It is written by men who claim it to be the word of an entity that they claim exists ..
given the foregoing ..
the fact that is is copywritten ..just as are Grimms fairy tales ..and other works of fiction produced for gain by the writers ..is perfectly understandable ..
joined:Dec 9, 2001
If you want to make your own translation of the original, you're free to do so, but if you want to use someone else's translation, permission is required.
joined:Dec 9, 2001
Grimms fairy tales ..and other works of fiction produced for gain by the writers
Clarification: Grimms' fairy tales were not written by the Grimm Brothers, they were collected from many sources and transcribed from the oral tradition.
It's not accurate to label the Bible as a work of fiction. The BIble is also a collection and contains the work of multiple authors spanning many centuries and many topics: history, poetry, philosophical musings and more. Some sections are purely literary but in other parts the writers were doing their best to record history as it happened, in some cases putting their lives on the line to do so.

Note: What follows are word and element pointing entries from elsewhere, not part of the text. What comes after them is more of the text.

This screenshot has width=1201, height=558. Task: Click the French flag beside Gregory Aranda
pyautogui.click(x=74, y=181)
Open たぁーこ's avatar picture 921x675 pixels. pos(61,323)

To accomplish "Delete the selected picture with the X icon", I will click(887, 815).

The Bible should be approached with the same critical thinking skills that you'd bring to any history book or work of serious literature.
I'd think any christian being take to court for copying the bible and spreading the word..would have a solid defense in saying
"God Told me to do it "
Quote away if you're in the U.S.
Well, that's a sticky situation, considering it's going on a website. ;)
Poking around last night, I found that the American Standard Version is in the public domain (not the New American Standard Version though). So, I think I'll take a look at that and use it if the portions I want to use are not too dissimilar.
I'd hate to have to avoid ever visiting the U.K. for the rest of my life. ;)
As for the "religious debate," the original Bible is not copyrighted, but the various translations (a derivative work of a public domain work) are copyrightable.
One reason for copyrighting a translation of the Bible is to protect the integrity of the work. In the U.S., the "Revised Version" was not protected by copyright, so various publishers printed Bibles and called them the "Revised Version." But, they could each make changes so every "Revised Version" could be different. So, the American Standard Version was copyrighted so that no one else could publish that same translation and call it the American Standard Version.
It's difficult to "spread the Word" if everyone's Bible is different. "Hey, my Bible doesn't say that!" Not that having various versions of the Bible doesn't make for some confusion, but at least each version can be standardized so that people can be sure they are at least looking at the same version.
Seriously, I did a website for my church and we went to the attorney's etc. and we learned the KJV version is public domain. We used it without hesistation from then on.
Being a child of God I cannot help but feel that He wouldn't mind your quoting His Works if there is the possibility to affect someone's life in a positive, uplifing way which may either re-store them or bring them closer to the Lord.
On a personal note, I like KJV because it was written using 'proper' english. I Love to listen to and read proper english, even though it sometimes doesn't make sense to me.